Er hat den Ausgang aus einem dunklen Keller nicht mehr gefunden: Ein dementer Patient ist zwei Wochen nach seinem Verschwinden während eines Klinikaufenthalts in Hamburg tot im Keller des Krankenhauses gefunden worden. Das bestätigten Polizei und die Asklepios-Kliniken am Mittwoch. Zuvor hatte die «Bild»-Zeitung darüber berichtet.

shz.de von
14. August 2019, 14:09 Uhr

Nach Angaben der Polizei handelte es sich um einen ehemaligen Kommissar, der auf der Davidwache an der Reeperbahn gearbeitet hatte. Der 76-Jährige sei am 13. Juli bei einem Krankenhausaufenthalt in Hamburg-Wandsbek kurz vor der Entlassung vermutlich durch eine Fluchttür in ein Treppenhaus gelangt und dann nicht mehr zurückgekommen, da sich die Tür zur Station von außen nicht öffnen ließ.

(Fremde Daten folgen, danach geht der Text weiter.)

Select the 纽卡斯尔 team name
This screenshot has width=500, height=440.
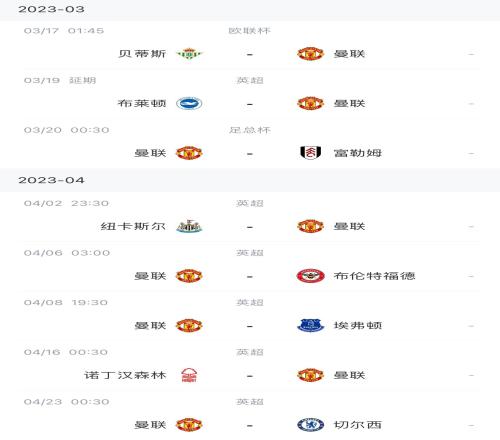click(133, 226)
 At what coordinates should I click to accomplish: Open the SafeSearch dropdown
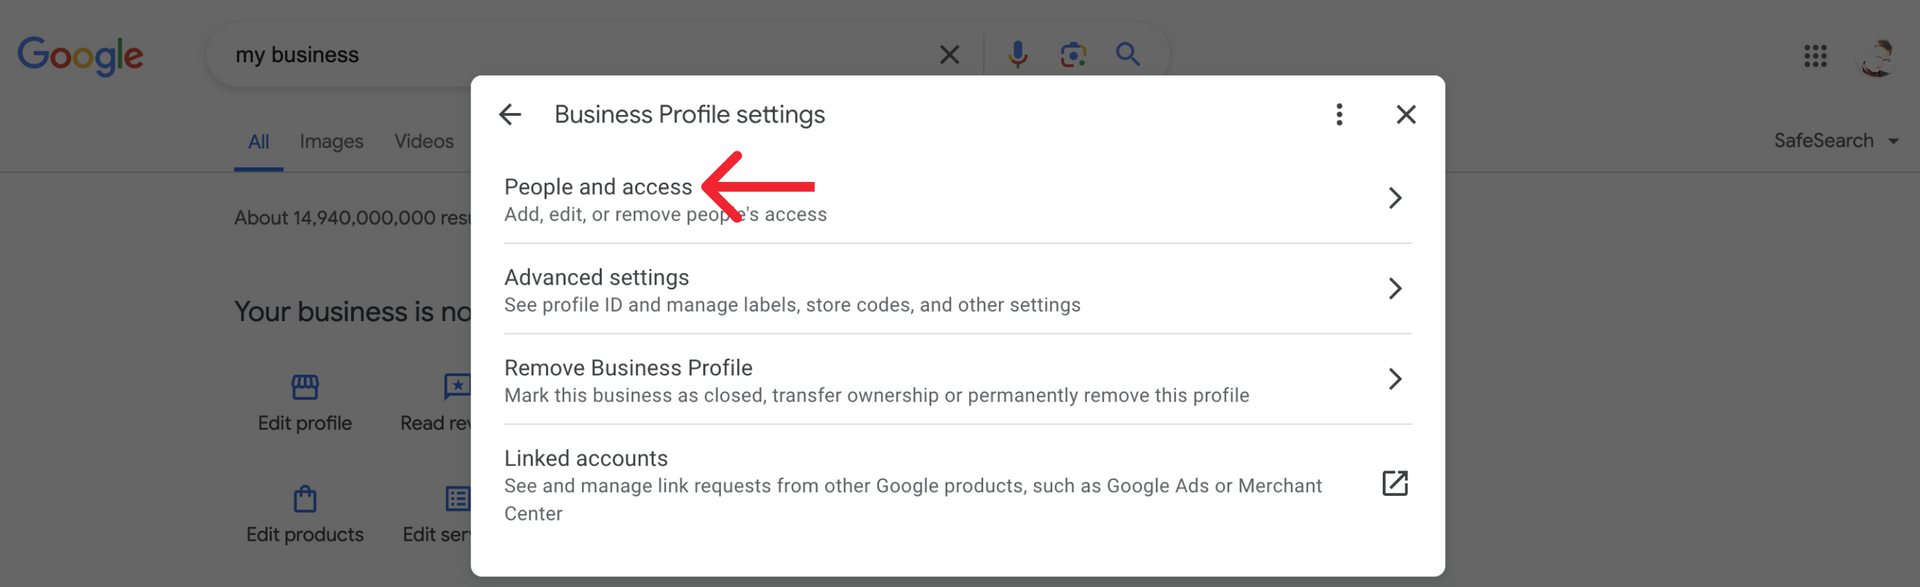point(1836,141)
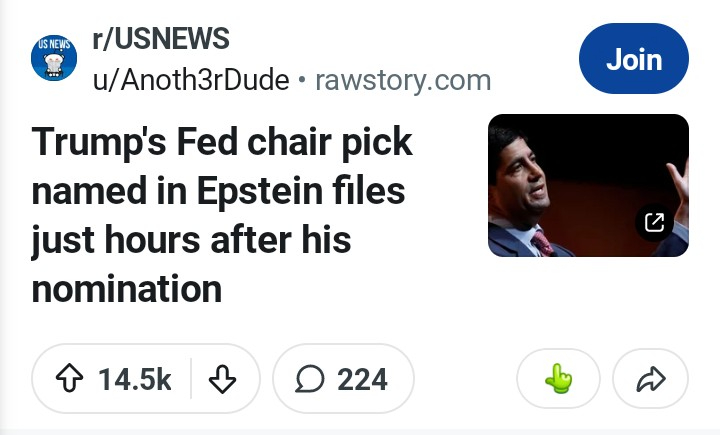
Task: Share the post using the arrow icon
Action: (651, 379)
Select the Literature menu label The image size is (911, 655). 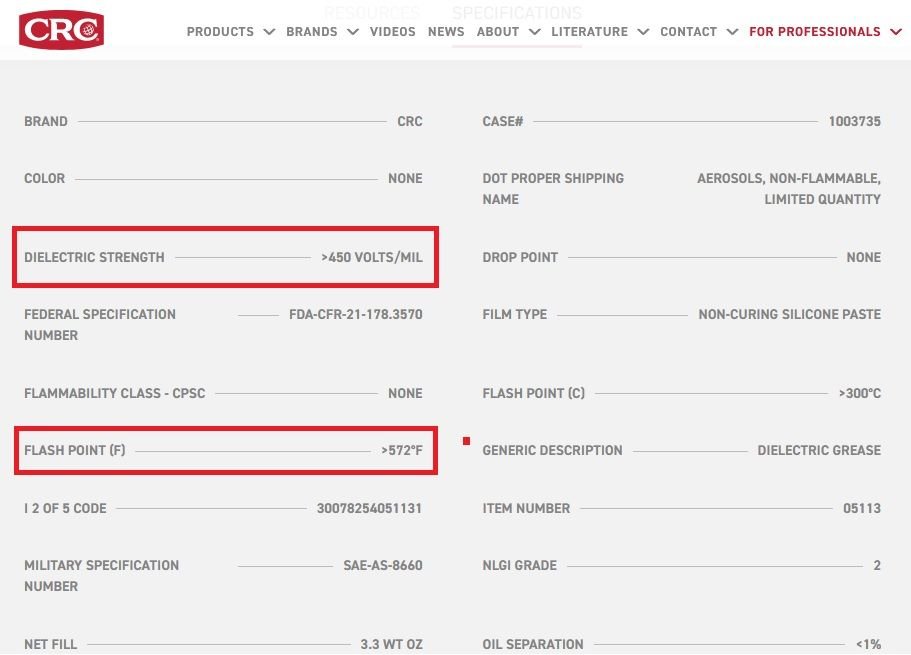[590, 32]
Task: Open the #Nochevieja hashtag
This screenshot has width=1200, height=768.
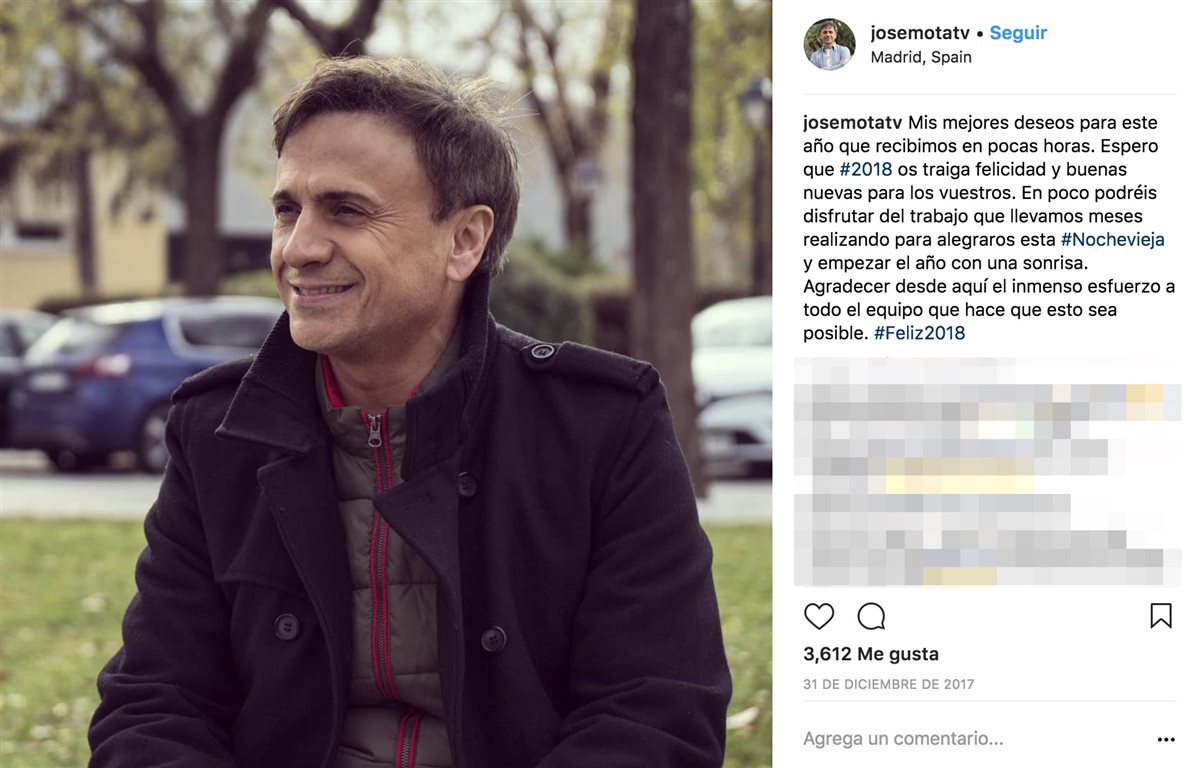Action: pos(1112,240)
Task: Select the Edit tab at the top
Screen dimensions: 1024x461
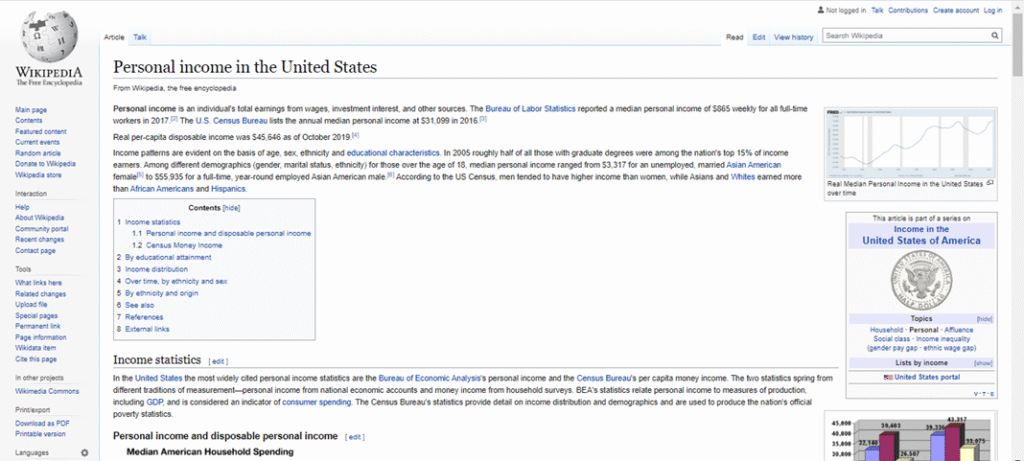Action: pos(759,37)
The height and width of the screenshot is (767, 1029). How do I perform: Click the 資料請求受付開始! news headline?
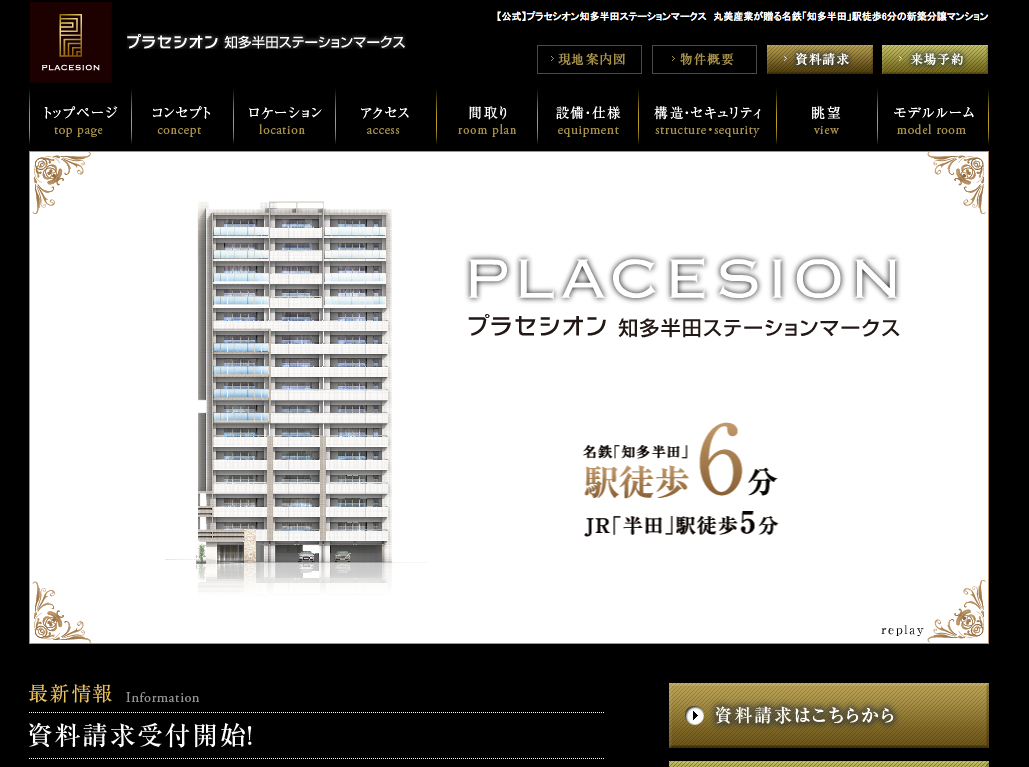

Auch den Ausgang zur Straße habe er nicht gefunden. Stattdessen sei er ins zweite Untergeschoss gelaufen und dort unter der Treppe durch eine in der Wand eingelassene Stahltür in eine kleine Kammer geklettert, sagte ein Polizeisprecher. Hier starb er nach ersten Erkenntnissen der Ermittler an Herzversagen.

Polizei und Klinik hatten immer wieder nach dem Ex-Kommissar gesucht, auch mit einer Öffentlichkeitsfahndung und einem Suchhund - vergeblich. Erst am 28. Juli hätten Krankenhausmitarbeiter einen Geruch im Keller bemerkt und den Verschlag geöffnet.